G1: well differentiated (good)
b.
G2: moderately differentiated (moderate)
c.
G3: poorly differentiated (bad)
Determination of specific histiotipe need for therapy and prognosis. There are four types of known subhistologi namely:
a.
embryonal type
Embryonal rhabdomyosarcoma is the type most commonly found in children, approximately 60% of all cases rabdomiosarkoma.Tumor can occur anywhere, but most often on the genitourinary, head or leher.Pada histology histology of this type have a high variability, which illustrates some levels of muscle morphogenesis skeletal.Merupakan neoplasms with high differentiation consisting of rabdomioblas with eosinophilic cytoplasm. Desmin and actin were found in the muscles used for diagnosing rhabdomyosarcoma
b.
Alveolar Type
Alveolar tumors that cause approximately 15% of cases, is characterized by the chromosomal translocation T (2; 13). Tumor cells tend to grow in the nucleus (core), which often have a slit-like spaces that resemble alveolar alveoli.Tumor most often occurs in the body and limbs and have the worst prognosis.
c.
Botrioid type,
It is a variant form of embryonal tumor and stromal cells which are swollen protruding into the cavity of the body like a bunch of grapes, causing 6% of cases and most often appear in the vagina, uterus, bladder, nasopharyngeal and middle ear.
d.
pleomorphic type (adult form)
Pleomorphic type (adult form) is rare in children (1% of cases). Approximately 20% of patients are estimated to have undifferentiated sarcoma. This type is very rare in patients over 45 years the other three in 90% of cases occur before the age of 20 years. Pleomorphic variant has atypical tumor cells were large, some showing cytoplasm with corakan berlurik much typical for skeletal muscle differentiation.
Histopathologic Classification TNM After Unresectable
pT0: There is no tumor on histological examination.
PT1: Limited on the organ of origin. Excision perfect.
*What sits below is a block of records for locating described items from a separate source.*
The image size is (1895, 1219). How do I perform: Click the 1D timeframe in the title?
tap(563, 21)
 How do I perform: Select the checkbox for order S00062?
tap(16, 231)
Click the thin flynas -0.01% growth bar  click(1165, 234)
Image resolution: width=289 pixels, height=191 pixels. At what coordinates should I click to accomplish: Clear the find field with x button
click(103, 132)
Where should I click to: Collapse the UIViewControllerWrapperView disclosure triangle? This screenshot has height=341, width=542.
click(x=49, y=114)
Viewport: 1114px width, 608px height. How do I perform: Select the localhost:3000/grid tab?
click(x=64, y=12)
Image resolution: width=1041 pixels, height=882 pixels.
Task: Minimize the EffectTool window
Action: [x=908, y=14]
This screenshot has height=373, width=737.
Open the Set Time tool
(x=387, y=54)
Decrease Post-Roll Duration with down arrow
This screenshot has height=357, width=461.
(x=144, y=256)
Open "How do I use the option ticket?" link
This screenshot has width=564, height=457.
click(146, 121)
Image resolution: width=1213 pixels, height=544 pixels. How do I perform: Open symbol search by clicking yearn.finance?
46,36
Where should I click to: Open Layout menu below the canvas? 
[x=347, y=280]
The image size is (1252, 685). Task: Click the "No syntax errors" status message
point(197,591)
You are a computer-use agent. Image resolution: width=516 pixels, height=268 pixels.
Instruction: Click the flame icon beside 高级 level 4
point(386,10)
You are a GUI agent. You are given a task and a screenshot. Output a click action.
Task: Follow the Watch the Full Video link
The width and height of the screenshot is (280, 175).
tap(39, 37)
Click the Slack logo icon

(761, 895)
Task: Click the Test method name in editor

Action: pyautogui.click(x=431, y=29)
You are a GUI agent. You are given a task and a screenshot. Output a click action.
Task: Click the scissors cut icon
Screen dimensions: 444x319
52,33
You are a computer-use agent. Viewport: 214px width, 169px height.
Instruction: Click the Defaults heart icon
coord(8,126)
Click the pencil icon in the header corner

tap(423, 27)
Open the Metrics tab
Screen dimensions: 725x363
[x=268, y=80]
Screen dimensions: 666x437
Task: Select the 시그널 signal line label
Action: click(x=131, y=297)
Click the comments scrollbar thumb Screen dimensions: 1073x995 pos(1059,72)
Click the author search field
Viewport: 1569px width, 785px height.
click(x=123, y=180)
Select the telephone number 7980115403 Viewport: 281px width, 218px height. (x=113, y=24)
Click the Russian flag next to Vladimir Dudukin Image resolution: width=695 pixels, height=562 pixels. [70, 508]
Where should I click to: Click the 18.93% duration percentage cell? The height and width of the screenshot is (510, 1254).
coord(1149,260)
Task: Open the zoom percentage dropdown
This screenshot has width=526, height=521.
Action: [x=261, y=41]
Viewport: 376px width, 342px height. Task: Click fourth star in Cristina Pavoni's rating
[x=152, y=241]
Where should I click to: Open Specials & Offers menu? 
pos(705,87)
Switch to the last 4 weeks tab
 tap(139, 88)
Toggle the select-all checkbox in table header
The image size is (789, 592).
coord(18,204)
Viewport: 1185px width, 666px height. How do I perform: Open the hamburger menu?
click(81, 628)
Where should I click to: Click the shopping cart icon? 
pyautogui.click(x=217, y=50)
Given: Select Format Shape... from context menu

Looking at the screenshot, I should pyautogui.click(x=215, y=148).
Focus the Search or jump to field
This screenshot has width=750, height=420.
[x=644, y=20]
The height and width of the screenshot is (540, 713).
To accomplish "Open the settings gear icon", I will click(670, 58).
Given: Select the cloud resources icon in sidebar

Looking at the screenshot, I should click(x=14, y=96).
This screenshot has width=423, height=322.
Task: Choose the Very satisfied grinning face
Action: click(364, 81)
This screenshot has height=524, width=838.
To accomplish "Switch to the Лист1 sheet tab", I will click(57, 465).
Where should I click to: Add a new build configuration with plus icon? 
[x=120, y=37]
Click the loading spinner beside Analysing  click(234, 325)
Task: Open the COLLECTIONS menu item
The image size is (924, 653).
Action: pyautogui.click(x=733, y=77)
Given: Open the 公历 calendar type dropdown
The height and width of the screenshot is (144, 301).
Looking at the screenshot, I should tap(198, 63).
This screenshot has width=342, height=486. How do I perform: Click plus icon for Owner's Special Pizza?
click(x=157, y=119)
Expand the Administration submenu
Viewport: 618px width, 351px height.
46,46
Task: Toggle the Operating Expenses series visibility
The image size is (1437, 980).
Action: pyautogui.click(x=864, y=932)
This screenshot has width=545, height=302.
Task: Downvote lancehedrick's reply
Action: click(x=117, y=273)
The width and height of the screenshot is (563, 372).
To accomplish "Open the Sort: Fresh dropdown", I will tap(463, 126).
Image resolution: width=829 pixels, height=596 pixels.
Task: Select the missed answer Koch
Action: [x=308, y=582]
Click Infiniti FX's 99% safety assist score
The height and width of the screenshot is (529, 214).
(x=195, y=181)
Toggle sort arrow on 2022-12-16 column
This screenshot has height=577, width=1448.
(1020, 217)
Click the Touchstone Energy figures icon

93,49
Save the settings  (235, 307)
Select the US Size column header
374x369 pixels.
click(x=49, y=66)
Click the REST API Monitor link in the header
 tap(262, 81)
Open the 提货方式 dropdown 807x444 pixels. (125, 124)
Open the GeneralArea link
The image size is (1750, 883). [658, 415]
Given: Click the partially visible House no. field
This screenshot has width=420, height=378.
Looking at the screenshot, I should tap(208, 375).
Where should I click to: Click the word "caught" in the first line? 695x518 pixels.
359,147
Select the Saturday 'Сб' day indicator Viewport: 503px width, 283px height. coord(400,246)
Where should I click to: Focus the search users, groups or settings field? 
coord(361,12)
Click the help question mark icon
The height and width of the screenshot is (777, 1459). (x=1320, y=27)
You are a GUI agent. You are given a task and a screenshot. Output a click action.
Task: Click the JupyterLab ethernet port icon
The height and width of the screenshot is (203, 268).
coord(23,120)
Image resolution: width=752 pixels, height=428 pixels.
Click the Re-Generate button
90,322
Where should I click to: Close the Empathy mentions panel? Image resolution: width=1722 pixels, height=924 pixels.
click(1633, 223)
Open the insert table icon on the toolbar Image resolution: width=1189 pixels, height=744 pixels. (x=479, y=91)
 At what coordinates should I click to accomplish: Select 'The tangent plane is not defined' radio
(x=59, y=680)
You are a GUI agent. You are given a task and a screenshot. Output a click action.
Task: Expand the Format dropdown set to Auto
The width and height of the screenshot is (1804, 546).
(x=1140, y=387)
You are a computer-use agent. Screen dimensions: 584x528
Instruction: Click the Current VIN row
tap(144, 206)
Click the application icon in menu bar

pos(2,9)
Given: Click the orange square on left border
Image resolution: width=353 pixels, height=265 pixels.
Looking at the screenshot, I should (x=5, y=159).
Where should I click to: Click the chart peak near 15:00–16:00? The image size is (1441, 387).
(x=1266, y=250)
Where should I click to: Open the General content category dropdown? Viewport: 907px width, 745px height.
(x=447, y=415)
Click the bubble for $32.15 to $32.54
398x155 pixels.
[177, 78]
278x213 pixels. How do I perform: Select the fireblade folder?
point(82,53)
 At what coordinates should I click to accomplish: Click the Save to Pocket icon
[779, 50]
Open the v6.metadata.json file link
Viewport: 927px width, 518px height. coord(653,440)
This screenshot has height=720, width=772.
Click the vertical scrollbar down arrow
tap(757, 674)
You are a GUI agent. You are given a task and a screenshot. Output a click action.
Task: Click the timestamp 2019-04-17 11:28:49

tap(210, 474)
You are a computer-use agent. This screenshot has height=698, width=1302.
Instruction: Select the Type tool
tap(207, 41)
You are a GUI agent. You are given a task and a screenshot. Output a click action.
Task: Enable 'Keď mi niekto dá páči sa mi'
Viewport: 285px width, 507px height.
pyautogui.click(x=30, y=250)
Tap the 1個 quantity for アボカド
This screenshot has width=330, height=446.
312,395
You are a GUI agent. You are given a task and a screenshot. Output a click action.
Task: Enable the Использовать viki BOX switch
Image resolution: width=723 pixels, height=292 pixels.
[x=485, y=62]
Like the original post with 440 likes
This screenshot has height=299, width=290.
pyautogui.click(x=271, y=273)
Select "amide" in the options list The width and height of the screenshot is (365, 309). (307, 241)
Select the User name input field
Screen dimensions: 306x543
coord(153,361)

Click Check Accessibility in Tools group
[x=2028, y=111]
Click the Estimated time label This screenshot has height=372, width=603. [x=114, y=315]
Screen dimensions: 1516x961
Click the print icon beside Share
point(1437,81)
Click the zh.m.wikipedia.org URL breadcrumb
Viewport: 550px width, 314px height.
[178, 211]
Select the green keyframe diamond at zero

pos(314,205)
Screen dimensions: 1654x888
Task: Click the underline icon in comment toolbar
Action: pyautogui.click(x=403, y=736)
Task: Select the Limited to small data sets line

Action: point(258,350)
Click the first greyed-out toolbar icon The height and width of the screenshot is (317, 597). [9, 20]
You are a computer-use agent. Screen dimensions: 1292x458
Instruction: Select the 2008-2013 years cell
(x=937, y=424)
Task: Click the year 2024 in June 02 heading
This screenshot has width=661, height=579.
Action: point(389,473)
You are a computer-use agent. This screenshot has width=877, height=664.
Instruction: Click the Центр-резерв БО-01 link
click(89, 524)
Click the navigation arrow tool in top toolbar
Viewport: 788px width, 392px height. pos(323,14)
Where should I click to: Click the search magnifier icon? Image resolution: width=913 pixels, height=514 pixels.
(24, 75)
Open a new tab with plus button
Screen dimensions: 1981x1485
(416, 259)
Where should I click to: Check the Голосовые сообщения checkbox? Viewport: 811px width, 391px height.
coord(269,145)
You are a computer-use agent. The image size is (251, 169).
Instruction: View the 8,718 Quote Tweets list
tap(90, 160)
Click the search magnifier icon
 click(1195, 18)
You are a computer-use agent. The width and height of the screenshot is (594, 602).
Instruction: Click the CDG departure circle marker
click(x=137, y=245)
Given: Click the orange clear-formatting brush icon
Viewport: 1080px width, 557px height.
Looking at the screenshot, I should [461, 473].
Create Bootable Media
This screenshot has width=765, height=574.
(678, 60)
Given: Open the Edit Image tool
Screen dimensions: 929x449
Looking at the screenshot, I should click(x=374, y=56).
Pt2: The invasion into surrounding organs, excision perfect.
PT3: Invasion into surrounding organs, excision is not perfect.
a. Remaining visible microscopically
b. The rest can be seen as a macroscopic
c. Tumor can not be resected.
Nopt 4
pN0: No lymph nodes affected
PN1: lymph nodes affected
pM0: No metastasis to distant sites
PM1: There is metastasis to distant sites
Stages
- Stage I (16% of cases)
Cancer is only found in the initial site of cancer arise On microscopic examination, there are no cancer cells in the tissue after the tumor is removed.
- Stage II (28% of cases)
Divided into II A, II B, and II C
1. IIA: Cancer can be lifted, but microscopically, there are remaining cancer cells in the tissue. No lymph nodes were affected.
2. IIB: The cancer is localized, it can be removed, ith or without lymph node involvement
3. C II: The cancer has spread to lymph nodes. Cancer and lymph nodes still can be removed surgically, but still terapat remaining cancer cells are microscopic.
- Stage III (36% of cases)
Cancers can be removed surgically, but still there are remaining cancer can be seen without mikroskop.Kanker has not spread to distant sites.
- Stage IV (20% of cases)
Cancer has spread to distant sites.
Other variants are basically small tumors primitive blue cell, poorly differentiated have a focal skeletal muscle differentiation (rabdomioblas with eosinophilic cytoplasm and corakan striated).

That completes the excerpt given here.